Vous pouvez rechercher :

- le dossier médical du suivi de grossesse de la mère, en vous adressant au médecin prescripteur (gynécologue ou médecin de famille, ou à leurs successeurs),

- l'ordonnancier de la pharmacie : contactez le pharmacien susceptible d'avoir délivré le médicament (ou son successeur)

- un courrier du gynécologue informant le médecin de famille du traitement mis en place durant cette grossesse : en vous adressant au médecin de famille (ou à son successeur)

- le dossier d'accouchement de la mère, et/ou de naissance de l'enfant susceptible d'avoir été exposé au DES : en vous adressant à la clinique ou à l'hôpital qui l'a vu naître, non pas au service maternité ou néonatologie mais au service de relations avec les usagers...

- l'ordre des médecins (du département de prescription du DES) pourra peut-être vous indiquer le nom du successeur d'un médecin (gynécologue ou de famille), ou si la clinique a disparu, où elle a été transférée...

- le dossier de suivi médical de l'enfant susceptible d'avoir été exposé au DES, auprès du médecin de famille ou du pédiatre, l'antécédent de DES pendant la gestation ayant pu être noté,

- si la personne susceptible d'avoir été exposée au DES été opérée, enfant, le dossier de naissance a pu, à ce moment-là, avoir été demandé à la maternité par l'équipe qui a effectué cette opération, et de ce fait être en leur possession (cela nous a été indiqué par une "mère DES" dont l'enfant avait été opérée.. d'un oeil !)

- s'il y a, dans la fratrie, des frères et soeurs plus jeunes, la mention "grossesse précédente sous Distilbène" peut figurer dans leur dossier de naissance, ou dans le dossier de suivi de ces grossesses...

En théorie, un dossier doit être gardé 30 ans.

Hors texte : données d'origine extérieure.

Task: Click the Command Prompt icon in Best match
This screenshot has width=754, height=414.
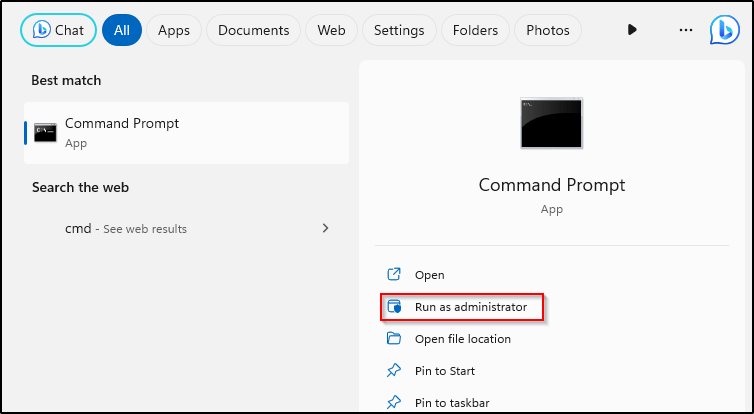Action: pos(45,132)
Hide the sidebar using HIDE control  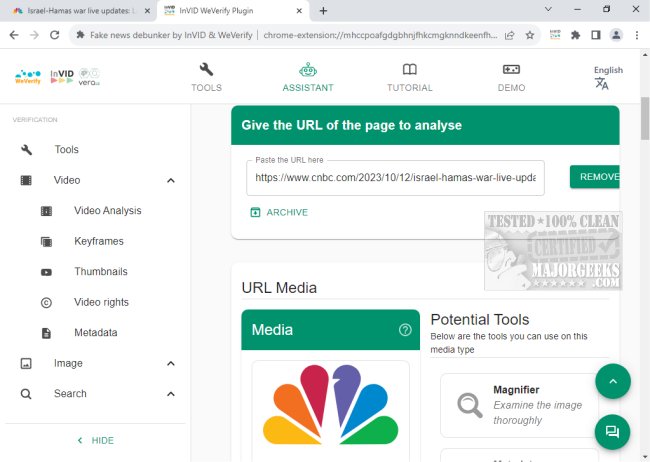click(x=96, y=440)
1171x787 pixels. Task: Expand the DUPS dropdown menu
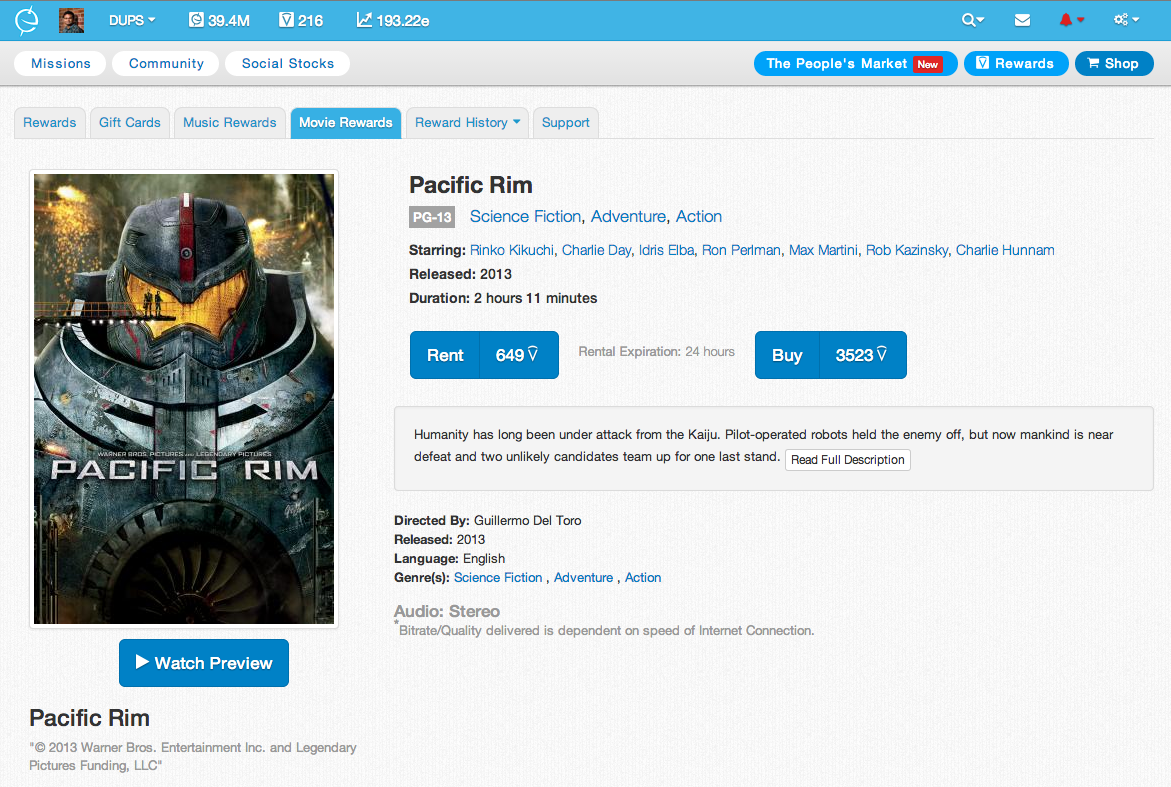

En pratique, même si de nombreux dossiers ont disparu bien avant, d'autres ont été retrouvés bien plus tard...
Une adhérente ayant retrouvé la totalité du dossier de sa mère 45 ans plus tard, nous a indiqué que se déplacer était, de son point de vue, plus efficace que d'écrire...

Vigilance : jusqu’à quand ?

Pour les femmes exposées au DES in utero, l’essentiel des effets connus du DES concerne l’adolescence et les périodes de grossesse.
Les « filles DES » les plus jeunes devraient atteindre l’âge de la ménopause au plus tard vers 2040.

On se demande actuellement si les «enfants DES » transmettent à leurs descendants des anomalies liées au DES. Il faut donc accepter de rester vigilants très longtemps.